Cenário Atual e Resistências
Dados recentes da Firjan (Federação das Indústrias do Rio de Janeiro), divulgados no final de 2023, revelam que 42% dos municípios brasileiros enfrentam uma situação fiscal desfavorável, exibindo alta dependência de transferências do governo federal. Adicionalmente, informações do IBGE, publicadas no mesmo ano, indicam que em metade das cidades do Brasil, a administração pública é a principal atividade econômica, superando setores como indústria, agricultura e serviços.
A proximidade dos prefeitos com a população em pequenos municípios é outro fator que, de acordo com Amarando Dantas, leva à preferência por não aumentar a arrecadação de impostos locais, evitando desgaste político. A falta de recursos próprios resulta em serviços precários para os cidadãos, que frequentemente precisam se deslocar para outras cidades para ter acesso a atendimentos mais complexos, como procedimentos de saúde.

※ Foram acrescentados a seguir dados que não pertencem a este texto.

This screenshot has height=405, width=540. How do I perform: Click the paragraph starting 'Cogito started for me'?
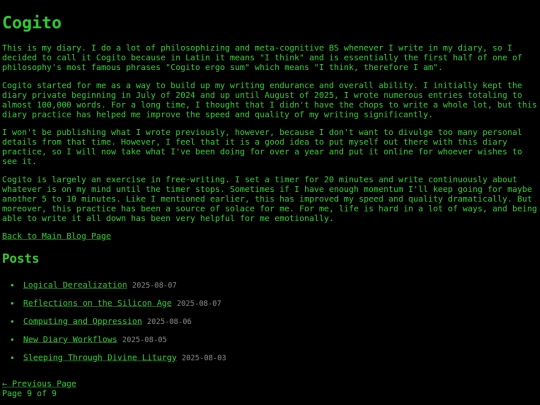[270, 100]
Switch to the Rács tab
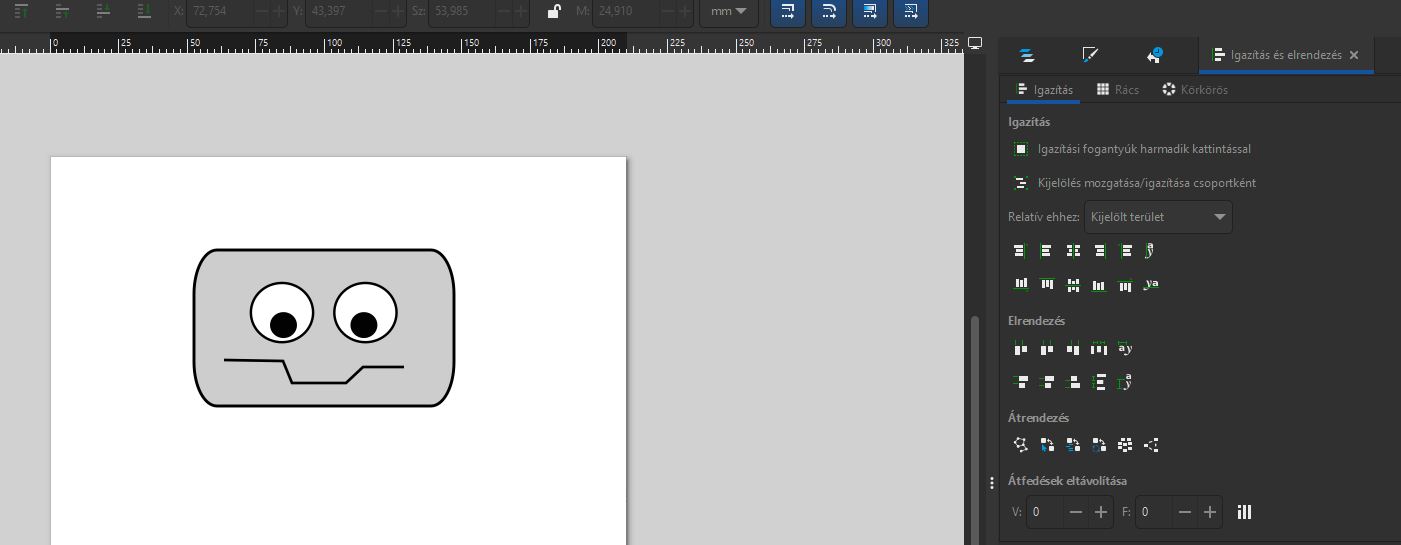 coord(1118,90)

“Quando os municípios são muito pequenos, o gestor conhece todo mundo pelo nome. Se ele exercer uma pressão muito grande para arrecadar recursos próprios, vai se desgastar politicamente. Então, prefere esperar a transferência do governo federal e ficar bem com seus eleitores”, explicou Amarando.
Desafios e Perspectivas
A fusão de municípios, apesar dos potenciais benefícios orçamentários, enfrenta complexas barreiras. Eduardo Grin, cientista político e professor da FGV, ressalta que, embora o Brasil possua uma federação simétrica do ponto de vista legal, a realidade é assimétrica, com diferentes capacidades de desenvolvimento econômico entre as regiões. Ele pondera que a unificação pode elevar a arrecadação, mas talvez não seja suficiente para suprir a necessidade de transferências intergovernamentais.
A complexidade e heterogeneidade das demandas territoriais brasileiras também são apontadas por Grin. Em certas situações, municípios de grande extensão territorial podem ter dificuldades em atender às particularidades locais. Além disso, o debate sobre a fusão de pequenas cidades é um tema “interditado”, com forte articulação de prefeituras contra tais mudanças.
Em 2019, o Ministério da Economia propôs a extinção de municípios com menos de 5 mil habitantes e arrecadação própria inferior a 10% da receita total, mas a iniciativa não avançou. Eduardo Grin expressa ceticismo sobre a capacidade do legislativo ou de futuros governos em enfrentar a questão devido à sua “enorme complexidade política”.
O estudo de Amarando Dantas visa, segundo ele, a ser um ponto de partida para o debate sobre essas transformações, reconhecendo a natureza multifacetada do tema. A Frente Nacional de Prefeitas e Prefeitos (FNP) divulgou nota afirmando a necessidade de uma análise mais aprofundada da pauta, considerando o modelo federativo do país e os desafios da gestão pública em nível local.